Grammy Award-winning hip-hop artist and Bronx native Cardi B made an appearance in Brownsville over the weekend, where she stopped by various community events hosted by Community Capacity Development, a human justice organization, and CAMBA, a nonprofit initiative focused on neighborhood development.

According to K. Bain, CCD’s executive director, Cardi reached out to his office to become a human justice advocate and educate herself on the work of human justice movements in the city.

The famous hip-hop artists travelled in both Queens and Brooklyn this past weekend and attended various back to school events.
Cardi B made appearances in both Brooklyn and Queens this past weekend, attending various back-to-school events and community givebacks.Photo courtesy of Community Capacity Development

During the phone call, Bain told Brooklyn Paper he invited Cardi to travel around the boroughs and witness the youth programs first-hand. Over the weekend of Sept. 10, he took the artist to various back-to-school events, music programs and a girls basketball game in Brownsville, where she met some of the young people Bain’s program mentors.

“This program was an example of the work that we do around the city of New York with the ‘highest risk’ young people in neighborhoods that have been disinvested in for generations,” Bain said of the basketball game.

Cardi B, grammy award winning rapper, returns to the city to learn more about human justice organizations.
Cardi B returned to the city to learn more about human justice organizations. Photo courtesy of CCD

The celebrity commended the two offices for creating opportunities for youth development in marginalized communities — and Bain said she’ll return this week to take organizers to the Bronx where she was raised.

The executive director believes Cardi’s childhood upbringing allows her to connect with the kids more authentically.

“A lot of the times she’s relating to them because of her experience growing up in housing developments, growing up in the poverty that we work and provide services in. She’s very comfortable and familiar with [it],” Bain said. “Cardi is a real model, meaning someone that’s been through the bumps and bruises associated with survival behaviors but has come out the other side of that adversity with a message that’s built on truth, honesty and authenticity.”

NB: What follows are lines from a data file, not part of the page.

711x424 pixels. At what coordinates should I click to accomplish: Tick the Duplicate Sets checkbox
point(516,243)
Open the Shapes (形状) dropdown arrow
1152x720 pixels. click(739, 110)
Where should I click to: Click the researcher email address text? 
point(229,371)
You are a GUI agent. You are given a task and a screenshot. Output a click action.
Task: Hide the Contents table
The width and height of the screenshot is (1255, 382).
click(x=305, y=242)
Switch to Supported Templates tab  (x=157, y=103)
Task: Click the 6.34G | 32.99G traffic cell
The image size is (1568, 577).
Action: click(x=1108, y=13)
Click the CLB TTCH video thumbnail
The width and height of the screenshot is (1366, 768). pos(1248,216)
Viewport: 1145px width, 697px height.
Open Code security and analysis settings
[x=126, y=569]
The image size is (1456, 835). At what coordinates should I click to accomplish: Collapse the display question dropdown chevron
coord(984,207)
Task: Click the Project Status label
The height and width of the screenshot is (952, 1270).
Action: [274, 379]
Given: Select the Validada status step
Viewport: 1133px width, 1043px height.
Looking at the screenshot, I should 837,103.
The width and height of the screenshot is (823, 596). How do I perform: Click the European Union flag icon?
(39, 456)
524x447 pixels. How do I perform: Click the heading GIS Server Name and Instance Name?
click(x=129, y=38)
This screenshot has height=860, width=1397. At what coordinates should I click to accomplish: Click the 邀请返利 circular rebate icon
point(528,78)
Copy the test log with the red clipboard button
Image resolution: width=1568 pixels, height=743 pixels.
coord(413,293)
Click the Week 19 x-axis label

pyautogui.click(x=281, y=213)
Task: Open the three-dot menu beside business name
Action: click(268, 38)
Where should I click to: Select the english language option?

K. Bain, executive director for CCD, says the rapper related to the kids at the program in an authentic way.
K. Bain, CCD’s executive director, said Cardi B related to the kids his organization mentors in an authentic way due to her being from the Bronx. Photo courtesy of CCD.

CCD started as an anti-gun violence task force in 2012 by now-Public Advocate Jumaane Williams. Today, the group works year-round to provide community programs for people of all ages in all five boroughs.

The group takes what Bain calls a “holistic approach to social justice” by investing in areas with disadvantaged or marginalized communities. Similarly, Brooklyn-based CAMBA provides social services to New Yorkers in need.